ClearRefreshHint clears the refresh hint.

func (*Bundle) ClearSequenceNumber

func (b *Bundle) ClearSequenceNumber()

ClearSequenceNumber clears the sequence number.

func (*Bundle) Clone

func (b *Bundle) Clone() *Bundle

Clone clones the bundle.

func (*Bundle) Empty

func (b *Bundle) Empty() bool

Empty returns true if the bundle has no X.509 and JWT authorities.

func (*Bundle) Equal

func (b *Bundle) Equal(other *Bundle) bool

Equal compares the bundle for equality against the given bundle.

func (*Bundle) FindJWTAuthority

func (b *Bundle) FindJWTAuthority(keyID string) (crypto.PublicKey, bool)

FindJWTAuthority finds the JWT authority with the given key ID from the bundle. If the authority is found, it is returned and the boolean is true. Otherwise, the returned value is nil and the boolean is false.
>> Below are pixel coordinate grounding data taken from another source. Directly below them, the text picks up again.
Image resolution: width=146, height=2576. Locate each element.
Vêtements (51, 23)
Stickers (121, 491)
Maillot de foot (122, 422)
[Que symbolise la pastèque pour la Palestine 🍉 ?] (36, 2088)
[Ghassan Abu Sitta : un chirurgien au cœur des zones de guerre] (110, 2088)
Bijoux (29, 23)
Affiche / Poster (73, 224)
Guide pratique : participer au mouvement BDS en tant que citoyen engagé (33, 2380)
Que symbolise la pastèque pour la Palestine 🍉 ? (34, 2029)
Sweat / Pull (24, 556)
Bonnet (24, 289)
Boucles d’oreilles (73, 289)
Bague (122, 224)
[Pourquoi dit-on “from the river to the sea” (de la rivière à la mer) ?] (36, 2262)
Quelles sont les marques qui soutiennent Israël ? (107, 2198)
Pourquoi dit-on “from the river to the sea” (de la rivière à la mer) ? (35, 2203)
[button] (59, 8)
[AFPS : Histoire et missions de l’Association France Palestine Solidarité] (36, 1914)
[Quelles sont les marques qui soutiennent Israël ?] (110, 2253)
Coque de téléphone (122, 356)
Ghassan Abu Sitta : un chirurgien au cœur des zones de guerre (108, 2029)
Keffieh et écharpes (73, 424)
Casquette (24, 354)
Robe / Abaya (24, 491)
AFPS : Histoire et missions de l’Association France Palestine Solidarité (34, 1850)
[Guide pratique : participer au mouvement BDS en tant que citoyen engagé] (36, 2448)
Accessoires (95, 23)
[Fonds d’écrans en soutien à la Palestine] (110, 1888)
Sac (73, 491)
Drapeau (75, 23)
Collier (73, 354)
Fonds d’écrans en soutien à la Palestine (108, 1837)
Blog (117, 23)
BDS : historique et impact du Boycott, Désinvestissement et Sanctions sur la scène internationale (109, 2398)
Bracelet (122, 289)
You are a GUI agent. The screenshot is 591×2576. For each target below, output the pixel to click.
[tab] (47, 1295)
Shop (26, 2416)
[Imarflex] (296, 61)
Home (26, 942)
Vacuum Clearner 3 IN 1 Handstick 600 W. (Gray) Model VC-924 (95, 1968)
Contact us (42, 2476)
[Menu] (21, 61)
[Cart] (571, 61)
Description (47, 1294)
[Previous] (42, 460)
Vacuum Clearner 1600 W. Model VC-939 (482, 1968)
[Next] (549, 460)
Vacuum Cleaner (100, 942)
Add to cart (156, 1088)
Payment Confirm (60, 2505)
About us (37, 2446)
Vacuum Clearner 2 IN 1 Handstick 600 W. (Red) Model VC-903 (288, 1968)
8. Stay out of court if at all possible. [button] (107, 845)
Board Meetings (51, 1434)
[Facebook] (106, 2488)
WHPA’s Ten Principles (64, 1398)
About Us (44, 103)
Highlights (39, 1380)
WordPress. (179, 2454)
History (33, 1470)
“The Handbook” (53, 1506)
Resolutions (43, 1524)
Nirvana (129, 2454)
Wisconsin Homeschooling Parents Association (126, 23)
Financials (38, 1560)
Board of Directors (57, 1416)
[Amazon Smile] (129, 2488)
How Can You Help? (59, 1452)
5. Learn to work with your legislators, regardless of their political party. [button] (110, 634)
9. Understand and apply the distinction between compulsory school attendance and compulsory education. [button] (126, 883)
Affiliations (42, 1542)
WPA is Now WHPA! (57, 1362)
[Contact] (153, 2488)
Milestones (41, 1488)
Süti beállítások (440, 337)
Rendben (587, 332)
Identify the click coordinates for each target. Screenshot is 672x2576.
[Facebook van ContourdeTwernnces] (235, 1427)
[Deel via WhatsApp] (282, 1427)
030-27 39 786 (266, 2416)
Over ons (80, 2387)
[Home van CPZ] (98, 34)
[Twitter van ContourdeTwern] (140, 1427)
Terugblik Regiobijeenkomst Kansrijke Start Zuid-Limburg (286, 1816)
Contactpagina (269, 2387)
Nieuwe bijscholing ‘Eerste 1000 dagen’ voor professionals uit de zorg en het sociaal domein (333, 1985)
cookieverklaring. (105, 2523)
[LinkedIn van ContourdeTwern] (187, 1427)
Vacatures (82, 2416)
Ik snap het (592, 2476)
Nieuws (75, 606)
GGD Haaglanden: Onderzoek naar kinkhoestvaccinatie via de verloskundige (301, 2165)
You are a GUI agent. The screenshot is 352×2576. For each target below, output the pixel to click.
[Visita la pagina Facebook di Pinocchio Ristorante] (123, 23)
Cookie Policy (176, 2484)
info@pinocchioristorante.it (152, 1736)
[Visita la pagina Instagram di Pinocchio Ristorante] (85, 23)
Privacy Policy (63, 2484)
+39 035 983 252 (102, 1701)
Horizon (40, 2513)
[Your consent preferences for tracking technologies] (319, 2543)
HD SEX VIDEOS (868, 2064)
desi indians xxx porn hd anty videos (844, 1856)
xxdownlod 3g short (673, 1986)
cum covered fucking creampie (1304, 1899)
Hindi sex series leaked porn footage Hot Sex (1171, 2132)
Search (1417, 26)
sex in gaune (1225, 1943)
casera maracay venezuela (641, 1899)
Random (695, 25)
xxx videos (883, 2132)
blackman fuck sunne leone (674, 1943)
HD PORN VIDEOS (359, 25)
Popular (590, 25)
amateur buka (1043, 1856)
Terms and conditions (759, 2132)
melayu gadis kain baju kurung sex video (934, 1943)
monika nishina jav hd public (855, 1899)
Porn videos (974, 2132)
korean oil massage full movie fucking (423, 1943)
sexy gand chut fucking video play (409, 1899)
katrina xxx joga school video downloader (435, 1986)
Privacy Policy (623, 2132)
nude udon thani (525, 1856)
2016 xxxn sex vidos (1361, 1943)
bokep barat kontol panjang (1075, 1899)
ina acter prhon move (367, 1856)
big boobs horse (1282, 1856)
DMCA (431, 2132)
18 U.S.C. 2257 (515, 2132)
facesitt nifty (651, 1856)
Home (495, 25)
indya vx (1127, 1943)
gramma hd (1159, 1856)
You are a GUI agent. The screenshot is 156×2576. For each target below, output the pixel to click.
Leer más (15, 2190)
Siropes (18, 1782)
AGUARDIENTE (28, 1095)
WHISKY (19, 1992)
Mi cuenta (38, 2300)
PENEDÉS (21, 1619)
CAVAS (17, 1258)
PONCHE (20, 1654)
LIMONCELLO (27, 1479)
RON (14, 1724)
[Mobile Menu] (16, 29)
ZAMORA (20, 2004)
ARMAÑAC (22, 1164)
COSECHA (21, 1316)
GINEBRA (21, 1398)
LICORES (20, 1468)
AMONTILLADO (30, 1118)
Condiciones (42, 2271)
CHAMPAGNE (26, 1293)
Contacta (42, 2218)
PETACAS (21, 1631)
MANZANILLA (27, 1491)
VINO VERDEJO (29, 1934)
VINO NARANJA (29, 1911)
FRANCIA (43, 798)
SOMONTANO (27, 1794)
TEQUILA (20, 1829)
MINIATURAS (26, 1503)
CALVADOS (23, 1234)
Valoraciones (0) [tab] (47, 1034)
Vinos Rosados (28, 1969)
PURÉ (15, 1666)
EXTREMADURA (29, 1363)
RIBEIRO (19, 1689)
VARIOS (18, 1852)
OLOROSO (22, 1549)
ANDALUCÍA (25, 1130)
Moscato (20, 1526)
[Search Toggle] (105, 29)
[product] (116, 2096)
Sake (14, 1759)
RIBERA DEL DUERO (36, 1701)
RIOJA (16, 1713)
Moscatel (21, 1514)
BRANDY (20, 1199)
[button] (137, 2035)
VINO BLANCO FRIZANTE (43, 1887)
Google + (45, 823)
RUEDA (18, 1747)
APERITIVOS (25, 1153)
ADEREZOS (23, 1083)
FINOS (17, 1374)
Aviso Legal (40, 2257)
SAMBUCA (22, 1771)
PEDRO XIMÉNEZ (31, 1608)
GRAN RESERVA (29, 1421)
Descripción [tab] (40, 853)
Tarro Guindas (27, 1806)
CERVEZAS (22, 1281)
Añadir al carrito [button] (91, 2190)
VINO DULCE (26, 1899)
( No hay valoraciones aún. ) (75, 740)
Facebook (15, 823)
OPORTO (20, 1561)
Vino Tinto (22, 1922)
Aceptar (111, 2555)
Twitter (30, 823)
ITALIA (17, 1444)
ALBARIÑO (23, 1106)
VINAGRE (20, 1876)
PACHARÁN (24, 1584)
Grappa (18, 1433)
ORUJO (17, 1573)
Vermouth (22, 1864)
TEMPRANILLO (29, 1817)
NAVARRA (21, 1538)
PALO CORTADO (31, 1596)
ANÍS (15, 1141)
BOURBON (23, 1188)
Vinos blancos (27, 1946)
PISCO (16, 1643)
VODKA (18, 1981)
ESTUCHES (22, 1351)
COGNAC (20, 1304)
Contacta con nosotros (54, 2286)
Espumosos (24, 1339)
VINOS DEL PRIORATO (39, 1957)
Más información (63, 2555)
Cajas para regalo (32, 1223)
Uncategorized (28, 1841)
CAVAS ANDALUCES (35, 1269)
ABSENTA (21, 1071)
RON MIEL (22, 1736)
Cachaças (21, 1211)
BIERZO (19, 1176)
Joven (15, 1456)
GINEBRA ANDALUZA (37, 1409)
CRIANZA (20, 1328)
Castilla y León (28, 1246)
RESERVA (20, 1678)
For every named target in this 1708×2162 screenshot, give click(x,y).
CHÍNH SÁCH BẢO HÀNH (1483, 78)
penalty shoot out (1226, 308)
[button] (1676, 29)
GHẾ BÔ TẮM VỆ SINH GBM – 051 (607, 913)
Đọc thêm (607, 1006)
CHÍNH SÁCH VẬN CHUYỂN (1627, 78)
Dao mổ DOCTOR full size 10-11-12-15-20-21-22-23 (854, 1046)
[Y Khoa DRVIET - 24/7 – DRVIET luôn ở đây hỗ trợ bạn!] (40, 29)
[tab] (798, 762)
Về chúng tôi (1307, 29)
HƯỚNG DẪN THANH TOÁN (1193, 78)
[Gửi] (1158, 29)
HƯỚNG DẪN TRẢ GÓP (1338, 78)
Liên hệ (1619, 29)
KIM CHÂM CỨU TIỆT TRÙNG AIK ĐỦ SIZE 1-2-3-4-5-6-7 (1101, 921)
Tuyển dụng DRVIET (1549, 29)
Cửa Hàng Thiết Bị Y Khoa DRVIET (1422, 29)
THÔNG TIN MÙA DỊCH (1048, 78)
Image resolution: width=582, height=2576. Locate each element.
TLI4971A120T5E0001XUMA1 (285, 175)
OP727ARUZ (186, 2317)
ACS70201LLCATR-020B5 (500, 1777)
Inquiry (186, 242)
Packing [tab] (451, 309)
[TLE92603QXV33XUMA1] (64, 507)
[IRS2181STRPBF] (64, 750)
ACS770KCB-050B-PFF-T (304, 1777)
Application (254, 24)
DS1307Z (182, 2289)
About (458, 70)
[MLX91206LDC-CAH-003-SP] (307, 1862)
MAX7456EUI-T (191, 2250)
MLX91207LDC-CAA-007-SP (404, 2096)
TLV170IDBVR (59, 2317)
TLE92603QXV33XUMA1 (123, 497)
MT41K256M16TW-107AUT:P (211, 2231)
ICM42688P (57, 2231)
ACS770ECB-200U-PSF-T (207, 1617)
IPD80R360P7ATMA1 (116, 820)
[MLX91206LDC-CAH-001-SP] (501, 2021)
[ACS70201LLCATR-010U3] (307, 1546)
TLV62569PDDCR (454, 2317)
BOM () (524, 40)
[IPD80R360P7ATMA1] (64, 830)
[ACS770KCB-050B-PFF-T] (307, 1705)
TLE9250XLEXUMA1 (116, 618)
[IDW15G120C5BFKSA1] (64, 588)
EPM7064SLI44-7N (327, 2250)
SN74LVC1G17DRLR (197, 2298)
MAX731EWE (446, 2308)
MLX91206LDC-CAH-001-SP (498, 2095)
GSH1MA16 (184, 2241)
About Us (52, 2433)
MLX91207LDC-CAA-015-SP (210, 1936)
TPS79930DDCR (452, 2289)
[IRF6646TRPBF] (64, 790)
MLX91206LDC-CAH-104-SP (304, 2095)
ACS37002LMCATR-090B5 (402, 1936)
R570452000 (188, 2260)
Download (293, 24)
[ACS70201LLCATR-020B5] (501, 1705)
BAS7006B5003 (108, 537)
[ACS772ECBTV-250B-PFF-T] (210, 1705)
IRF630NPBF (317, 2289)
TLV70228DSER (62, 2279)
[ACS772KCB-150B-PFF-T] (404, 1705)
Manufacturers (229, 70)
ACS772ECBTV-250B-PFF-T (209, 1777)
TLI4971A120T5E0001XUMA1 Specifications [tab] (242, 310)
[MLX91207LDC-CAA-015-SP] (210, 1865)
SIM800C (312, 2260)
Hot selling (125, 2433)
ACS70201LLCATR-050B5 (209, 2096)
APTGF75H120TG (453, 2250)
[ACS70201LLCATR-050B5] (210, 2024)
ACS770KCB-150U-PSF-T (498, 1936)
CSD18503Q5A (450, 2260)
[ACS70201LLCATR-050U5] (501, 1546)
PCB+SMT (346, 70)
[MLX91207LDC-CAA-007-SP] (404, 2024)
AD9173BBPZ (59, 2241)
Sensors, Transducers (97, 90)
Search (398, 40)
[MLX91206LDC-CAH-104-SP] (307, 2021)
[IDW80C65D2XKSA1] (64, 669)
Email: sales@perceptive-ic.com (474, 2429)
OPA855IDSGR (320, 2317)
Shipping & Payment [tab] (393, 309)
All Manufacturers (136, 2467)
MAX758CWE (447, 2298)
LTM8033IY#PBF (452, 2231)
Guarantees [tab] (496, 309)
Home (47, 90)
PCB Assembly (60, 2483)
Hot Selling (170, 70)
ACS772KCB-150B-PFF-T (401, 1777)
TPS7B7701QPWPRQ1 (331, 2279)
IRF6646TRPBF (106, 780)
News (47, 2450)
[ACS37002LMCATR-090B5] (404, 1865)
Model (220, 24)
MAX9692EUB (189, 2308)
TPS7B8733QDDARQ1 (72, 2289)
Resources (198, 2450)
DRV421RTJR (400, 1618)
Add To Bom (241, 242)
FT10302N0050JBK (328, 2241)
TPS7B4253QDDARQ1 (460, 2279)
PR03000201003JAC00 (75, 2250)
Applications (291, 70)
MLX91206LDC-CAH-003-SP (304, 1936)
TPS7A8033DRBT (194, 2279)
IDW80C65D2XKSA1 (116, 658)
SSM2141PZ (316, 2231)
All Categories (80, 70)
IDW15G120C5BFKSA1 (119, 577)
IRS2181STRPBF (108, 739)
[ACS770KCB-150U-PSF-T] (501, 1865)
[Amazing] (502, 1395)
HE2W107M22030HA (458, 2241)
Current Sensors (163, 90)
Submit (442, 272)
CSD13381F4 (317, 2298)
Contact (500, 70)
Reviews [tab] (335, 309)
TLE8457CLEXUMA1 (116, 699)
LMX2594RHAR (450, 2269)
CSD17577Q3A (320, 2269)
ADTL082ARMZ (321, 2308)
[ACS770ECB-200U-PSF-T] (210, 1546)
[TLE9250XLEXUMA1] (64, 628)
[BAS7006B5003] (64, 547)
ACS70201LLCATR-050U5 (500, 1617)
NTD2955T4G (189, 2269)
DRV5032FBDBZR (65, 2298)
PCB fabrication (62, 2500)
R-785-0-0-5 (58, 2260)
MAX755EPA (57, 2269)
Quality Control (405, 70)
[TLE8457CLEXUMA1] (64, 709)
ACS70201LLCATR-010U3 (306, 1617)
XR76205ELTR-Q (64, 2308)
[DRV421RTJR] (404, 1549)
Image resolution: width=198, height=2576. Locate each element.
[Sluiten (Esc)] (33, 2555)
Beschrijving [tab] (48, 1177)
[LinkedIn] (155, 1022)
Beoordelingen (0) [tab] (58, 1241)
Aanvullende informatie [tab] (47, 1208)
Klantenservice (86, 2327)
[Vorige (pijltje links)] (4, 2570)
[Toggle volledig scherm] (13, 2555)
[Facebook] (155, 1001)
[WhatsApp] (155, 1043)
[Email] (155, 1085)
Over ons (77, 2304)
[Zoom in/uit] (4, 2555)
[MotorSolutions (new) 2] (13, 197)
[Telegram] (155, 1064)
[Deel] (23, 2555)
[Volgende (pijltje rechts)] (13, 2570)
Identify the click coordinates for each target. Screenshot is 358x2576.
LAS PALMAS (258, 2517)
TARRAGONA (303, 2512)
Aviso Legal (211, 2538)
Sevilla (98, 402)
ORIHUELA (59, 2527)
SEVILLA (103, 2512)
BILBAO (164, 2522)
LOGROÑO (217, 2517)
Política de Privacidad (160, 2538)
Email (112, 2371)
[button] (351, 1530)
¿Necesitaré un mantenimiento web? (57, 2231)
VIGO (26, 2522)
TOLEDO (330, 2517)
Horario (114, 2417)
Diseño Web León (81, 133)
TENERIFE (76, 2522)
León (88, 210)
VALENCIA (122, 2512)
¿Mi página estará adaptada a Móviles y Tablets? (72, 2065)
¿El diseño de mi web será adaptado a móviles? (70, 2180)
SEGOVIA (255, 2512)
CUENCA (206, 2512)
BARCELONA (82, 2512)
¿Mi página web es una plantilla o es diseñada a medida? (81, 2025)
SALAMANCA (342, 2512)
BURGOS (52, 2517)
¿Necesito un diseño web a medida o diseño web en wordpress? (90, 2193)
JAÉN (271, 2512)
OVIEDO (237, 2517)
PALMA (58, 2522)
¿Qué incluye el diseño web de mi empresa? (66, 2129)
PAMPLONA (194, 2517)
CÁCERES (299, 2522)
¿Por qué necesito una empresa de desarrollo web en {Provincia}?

func (*Bundle) GetBundleForTrustDomain

func (b *Bundle) GetBundleForTrustDomain(trustDomain spiffeid.TrustDomain) (*Bundle, error)

GetBundleForTrustDomain returns the SPIFFE bundle for the given trust domain. It implements the Source interface. An error will be returned if the trust domain does not match that of the bundle.

func (*Bundle) GetJWTBundleForTrustDomain

func (b *Bundle) GetJWTBundleForTrustDomain(trustDomain spiffeid.TrustDomain) (*jwtbundle.Bundle, error)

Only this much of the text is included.